* [What the task asks]
Your answer should be the lines from the one with "The width and" to the end of the data below, both included, exact and free of pictures.

★ ★ ★ ★ ★

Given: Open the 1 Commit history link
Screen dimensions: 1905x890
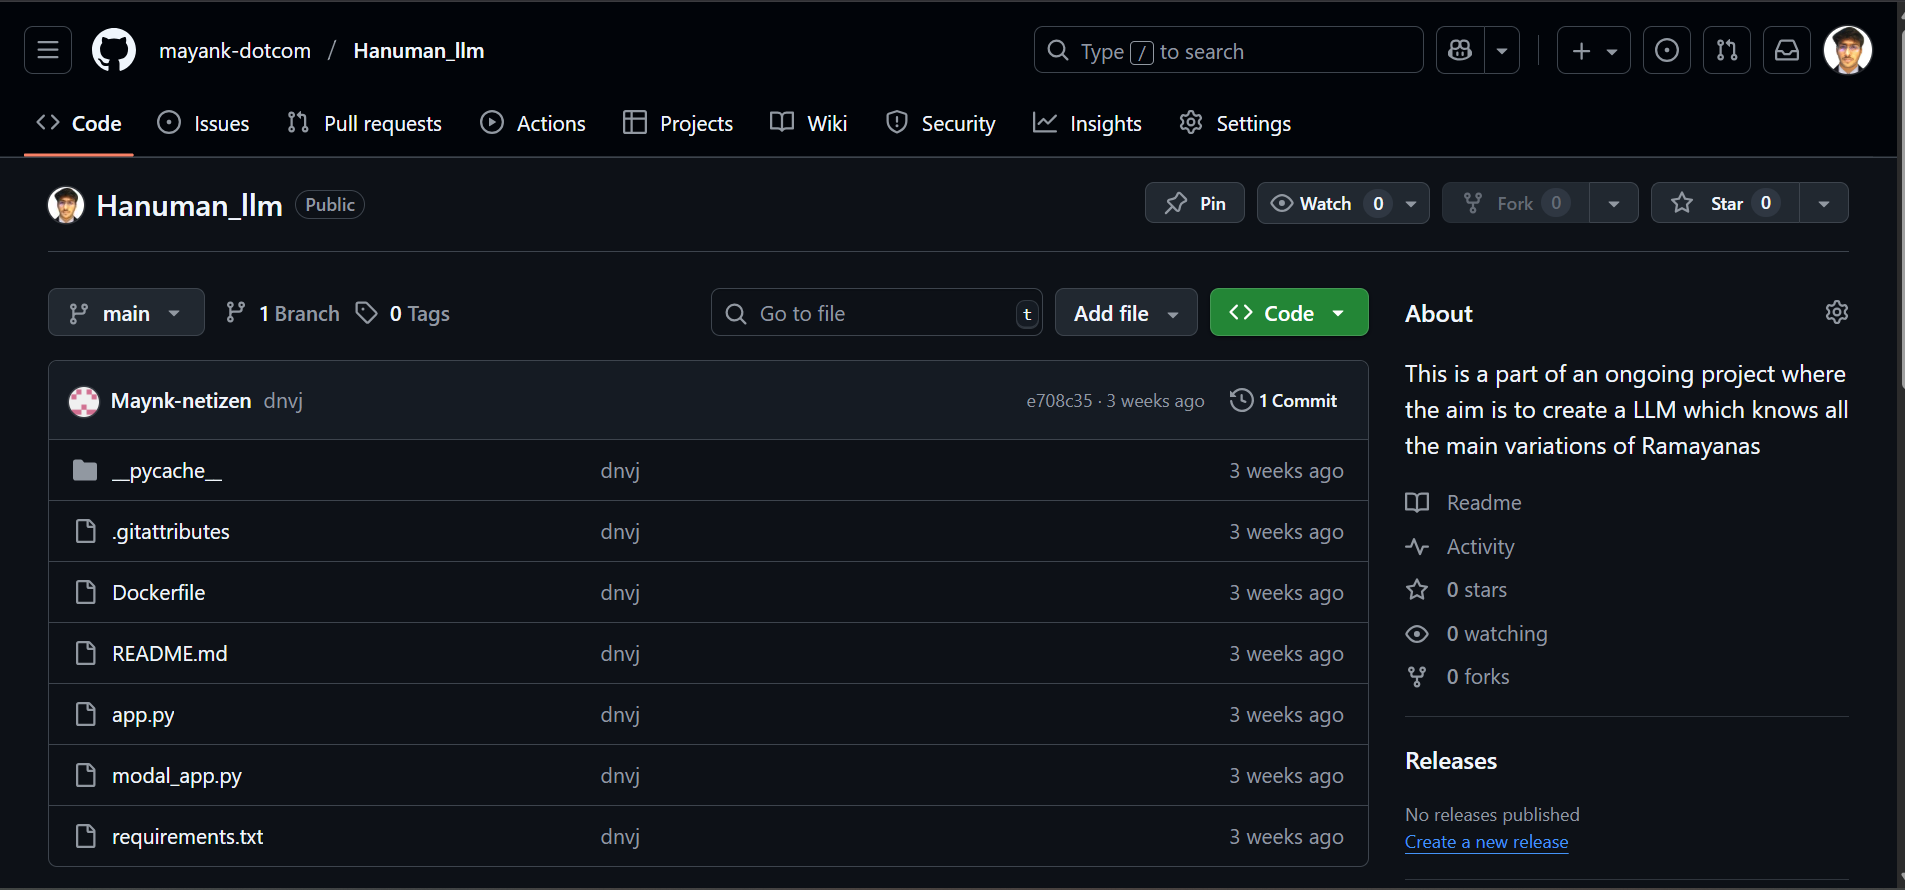Looking at the screenshot, I should pos(1284,400).
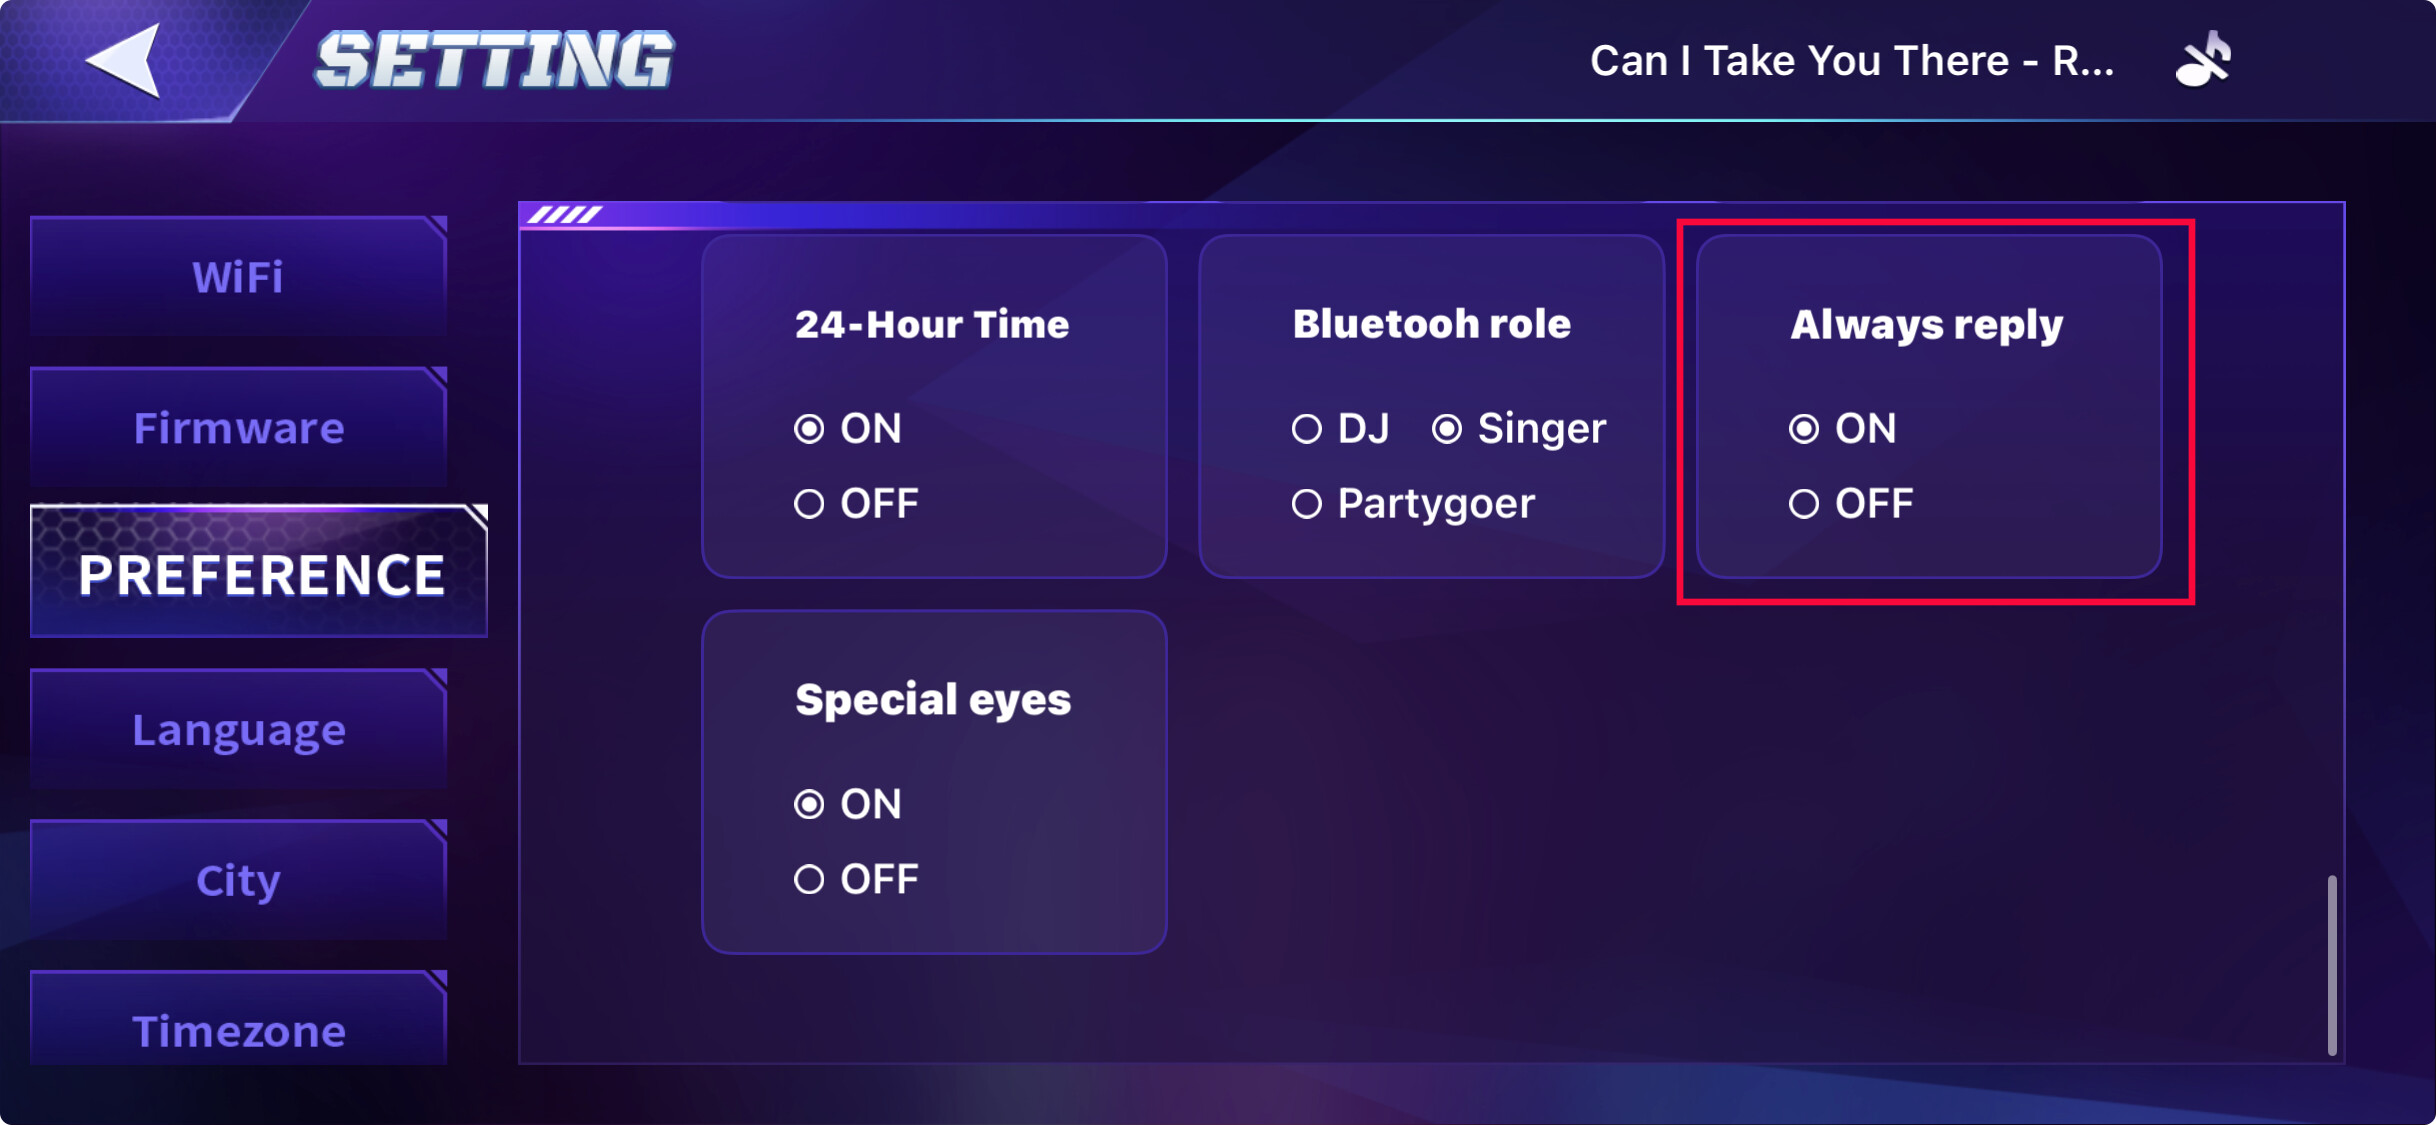
Task: Click the preferences panel scrollbar
Action: tap(2331, 964)
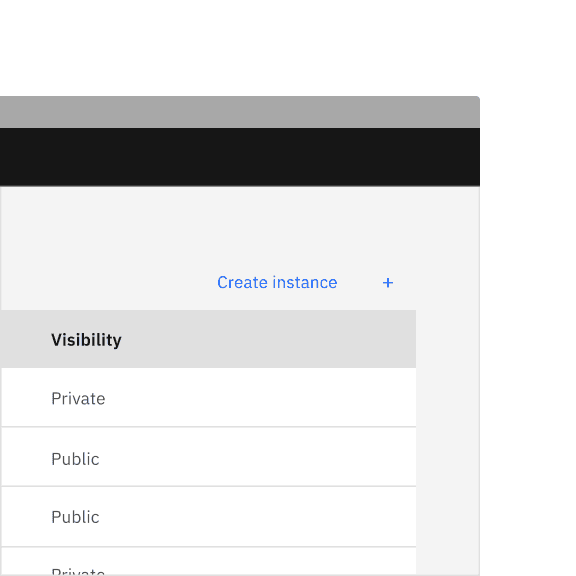Select the first row's Private cell
Viewport: 576px width, 576px height.
(x=78, y=399)
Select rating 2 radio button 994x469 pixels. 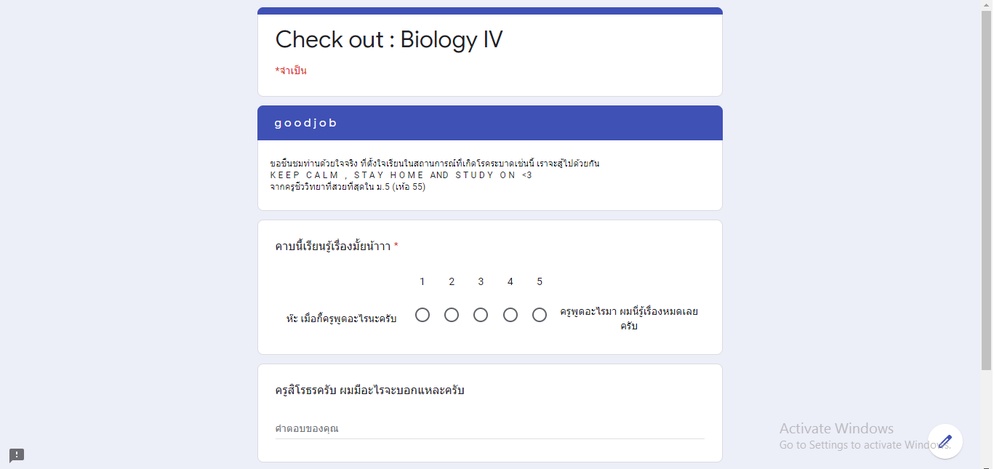(451, 315)
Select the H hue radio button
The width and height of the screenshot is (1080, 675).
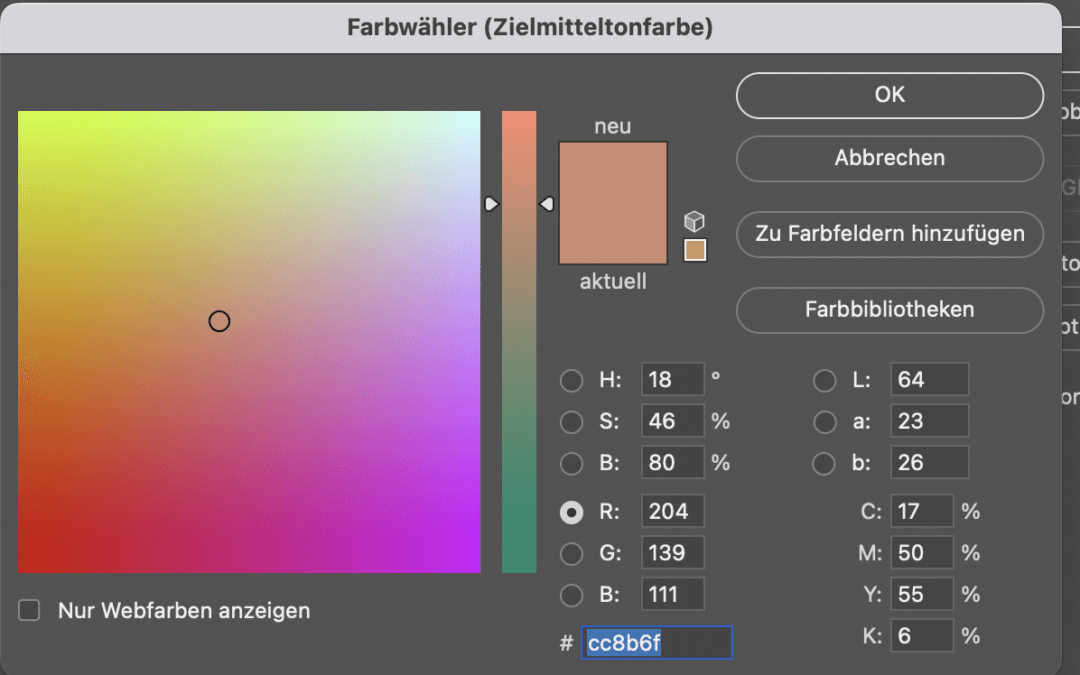pyautogui.click(x=571, y=380)
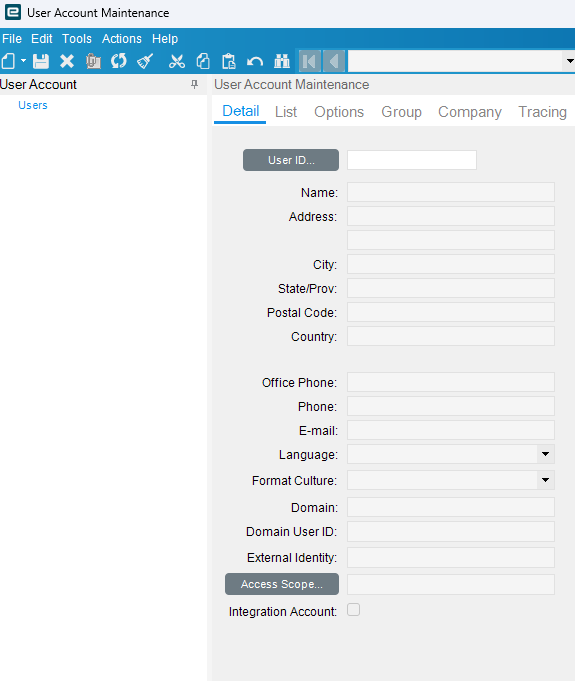575x681 pixels.
Task: Switch to the Tracing tab
Action: [542, 112]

★ ★ ★ ★ ★

* [Result of the exercise]
The width and height of the screenshot is (1080, 675).
pyautogui.click(x=571, y=380)
575x681 pixels.
Task: Switch to the Tracing tab
Action: [542, 112]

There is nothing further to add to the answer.